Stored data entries
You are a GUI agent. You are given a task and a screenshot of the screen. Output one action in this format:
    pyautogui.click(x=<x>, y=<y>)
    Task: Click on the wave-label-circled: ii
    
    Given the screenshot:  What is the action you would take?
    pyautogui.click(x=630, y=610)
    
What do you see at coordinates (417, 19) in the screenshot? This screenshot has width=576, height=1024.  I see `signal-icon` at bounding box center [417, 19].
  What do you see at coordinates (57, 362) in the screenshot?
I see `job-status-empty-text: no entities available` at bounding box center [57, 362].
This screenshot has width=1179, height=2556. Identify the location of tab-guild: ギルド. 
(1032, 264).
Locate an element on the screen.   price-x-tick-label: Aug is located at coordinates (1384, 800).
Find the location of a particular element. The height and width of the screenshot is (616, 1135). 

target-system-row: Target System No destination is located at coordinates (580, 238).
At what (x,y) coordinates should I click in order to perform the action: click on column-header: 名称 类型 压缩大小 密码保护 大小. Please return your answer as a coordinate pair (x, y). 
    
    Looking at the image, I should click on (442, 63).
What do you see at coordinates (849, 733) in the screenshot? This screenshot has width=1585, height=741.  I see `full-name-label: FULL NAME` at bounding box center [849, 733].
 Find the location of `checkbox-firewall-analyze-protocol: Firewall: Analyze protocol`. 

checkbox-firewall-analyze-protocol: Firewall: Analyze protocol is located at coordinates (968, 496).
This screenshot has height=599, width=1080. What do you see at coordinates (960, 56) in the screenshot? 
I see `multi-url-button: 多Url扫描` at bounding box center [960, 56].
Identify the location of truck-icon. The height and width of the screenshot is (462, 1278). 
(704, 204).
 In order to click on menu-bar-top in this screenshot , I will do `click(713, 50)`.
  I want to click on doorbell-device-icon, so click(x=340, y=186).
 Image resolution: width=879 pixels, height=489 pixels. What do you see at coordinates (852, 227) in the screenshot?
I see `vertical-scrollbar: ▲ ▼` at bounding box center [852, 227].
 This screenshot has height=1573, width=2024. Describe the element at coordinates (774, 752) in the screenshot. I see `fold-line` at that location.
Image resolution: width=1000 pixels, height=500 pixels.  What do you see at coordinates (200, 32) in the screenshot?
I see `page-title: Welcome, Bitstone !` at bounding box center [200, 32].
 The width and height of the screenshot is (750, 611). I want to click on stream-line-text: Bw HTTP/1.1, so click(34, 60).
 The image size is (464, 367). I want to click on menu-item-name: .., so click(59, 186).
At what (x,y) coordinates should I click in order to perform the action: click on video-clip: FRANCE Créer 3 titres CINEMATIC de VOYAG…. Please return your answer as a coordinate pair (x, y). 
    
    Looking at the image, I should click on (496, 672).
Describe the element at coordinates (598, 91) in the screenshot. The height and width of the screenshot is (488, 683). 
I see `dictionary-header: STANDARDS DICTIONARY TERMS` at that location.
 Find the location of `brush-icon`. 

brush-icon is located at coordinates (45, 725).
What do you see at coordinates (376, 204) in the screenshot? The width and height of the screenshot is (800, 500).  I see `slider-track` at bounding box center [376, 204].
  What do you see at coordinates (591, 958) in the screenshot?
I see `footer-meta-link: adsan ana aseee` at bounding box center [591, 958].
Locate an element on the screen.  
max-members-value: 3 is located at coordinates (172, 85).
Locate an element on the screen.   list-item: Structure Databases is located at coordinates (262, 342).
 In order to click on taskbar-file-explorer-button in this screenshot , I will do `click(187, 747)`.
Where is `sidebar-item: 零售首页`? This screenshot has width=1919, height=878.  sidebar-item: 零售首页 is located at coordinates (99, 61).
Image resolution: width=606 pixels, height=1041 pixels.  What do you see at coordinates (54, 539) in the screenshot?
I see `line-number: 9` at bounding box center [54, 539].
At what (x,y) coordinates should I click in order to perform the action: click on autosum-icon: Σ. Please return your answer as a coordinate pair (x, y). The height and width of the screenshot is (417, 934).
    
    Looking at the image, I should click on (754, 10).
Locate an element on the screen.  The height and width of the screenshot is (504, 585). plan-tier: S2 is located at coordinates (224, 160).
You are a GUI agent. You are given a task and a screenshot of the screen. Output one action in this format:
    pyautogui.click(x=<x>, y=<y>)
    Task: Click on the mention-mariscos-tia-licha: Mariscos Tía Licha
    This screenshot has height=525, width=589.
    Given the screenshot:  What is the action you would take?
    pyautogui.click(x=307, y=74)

### ASSIGNMENT
Reproduce every one of the lines above verbatim, from first to last.

### WRITTEN SOLUTION
You are a GUI agent. You are given a task and a screenshot of the screen. Output one action in this format:
    pyautogui.click(x=<x>, y=<y>)
    Task: Click on the wave-label-circled: ii
    
    Given the screenshot:  What is the action you would take?
    pyautogui.click(x=630, y=610)
    
What do you see at coordinates (417, 19) in the screenshot? This screenshot has width=576, height=1024.  I see `signal-icon` at bounding box center [417, 19].
  What do you see at coordinates (57, 362) in the screenshot?
I see `job-status-empty-text: no entities available` at bounding box center [57, 362].
This screenshot has width=1179, height=2556. Identify the location of tab-guild: ギルド. 
(1032, 264).
Locate an element on the screen.   price-x-tick-label: Aug is located at coordinates (1384, 800).
Find the location of a particular element. The height and width of the screenshot is (616, 1135). 

target-system-row: Target System No destination is located at coordinates (580, 238).
At what (x,y) coordinates should I click in order to perform the action: click on column-header: 名称 类型 压缩大小 密码保护 大小. Please return your answer as a coordinate pair (x, y). 
    
    Looking at the image, I should click on (442, 63).
What do you see at coordinates (849, 733) in the screenshot? This screenshot has width=1585, height=741.  I see `full-name-label: FULL NAME` at bounding box center [849, 733].
 Find the location of `checkbox-firewall-analyze-protocol: Firewall: Analyze protocol`. 

checkbox-firewall-analyze-protocol: Firewall: Analyze protocol is located at coordinates (968, 496).
This screenshot has height=599, width=1080. What do you see at coordinates (960, 56) in the screenshot? 
I see `multi-url-button: 多Url扫描` at bounding box center [960, 56].
Identify the location of truck-icon. The height and width of the screenshot is (462, 1278). 
(704, 204).
 In order to click on menu-bar-top in this screenshot , I will do `click(713, 50)`.
  I want to click on doorbell-device-icon, so click(x=340, y=186).
 Image resolution: width=879 pixels, height=489 pixels. What do you see at coordinates (852, 227) in the screenshot?
I see `vertical-scrollbar: ▲ ▼` at bounding box center [852, 227].
 This screenshot has height=1573, width=2024. Describe the element at coordinates (774, 752) in the screenshot. I see `fold-line` at that location.
Image resolution: width=1000 pixels, height=500 pixels.  What do you see at coordinates (200, 32) in the screenshot?
I see `page-title: Welcome, Bitstone !` at bounding box center [200, 32].
 The width and height of the screenshot is (750, 611). I want to click on stream-line-text: Bw HTTP/1.1, so click(34, 60).
 The image size is (464, 367). I want to click on menu-item-name: .., so click(59, 186).
At what (x,y) coordinates should I click in order to perform the action: click on video-clip: FRANCE Créer 3 titres CINEMATIC de VOYAG…. Please return your answer as a coordinate pair (x, y). 
    
    Looking at the image, I should click on (496, 672).
Describe the element at coordinates (598, 91) in the screenshot. The height and width of the screenshot is (488, 683). 
I see `dictionary-header: STANDARDS DICTIONARY TERMS` at that location.
 Find the location of `brush-icon`. 

brush-icon is located at coordinates (45, 725).
What do you see at coordinates (376, 204) in the screenshot? The width and height of the screenshot is (800, 500).  I see `slider-track` at bounding box center [376, 204].
  What do you see at coordinates (591, 958) in the screenshot?
I see `footer-meta-link: adsan ana aseee` at bounding box center [591, 958].
Locate an element on the screen.  
max-members-value: 3 is located at coordinates (172, 85).
Locate an element on the screen.   list-item: Structure Databases is located at coordinates (262, 342).
 In order to click on taskbar-file-explorer-button in this screenshot , I will do `click(187, 747)`.
Where is `sidebar-item: 零售首页`? This screenshot has width=1919, height=878.  sidebar-item: 零售首页 is located at coordinates (99, 61).
Image resolution: width=606 pixels, height=1041 pixels.  What do you see at coordinates (54, 539) in the screenshot?
I see `line-number: 9` at bounding box center [54, 539].
At what (x,y) coordinates should I click in order to perform the action: click on autosum-icon: Σ. Please return your answer as a coordinate pair (x, y). The height and width of the screenshot is (417, 934).
    
    Looking at the image, I should click on (754, 10).
Locate an element on the screen.  The height and width of the screenshot is (504, 585). plan-tier: S2 is located at coordinates (224, 160).
You are a GUI agent. You are given a task and a screenshot of the screen. Output one action in this format:
    pyautogui.click(x=<x>, y=<y>)
    Task: Click on the mention-mariscos-tia-licha: Mariscos Tía Licha
    This screenshot has height=525, width=589.
    Given the screenshot:  What is the action you would take?
    pyautogui.click(x=307, y=74)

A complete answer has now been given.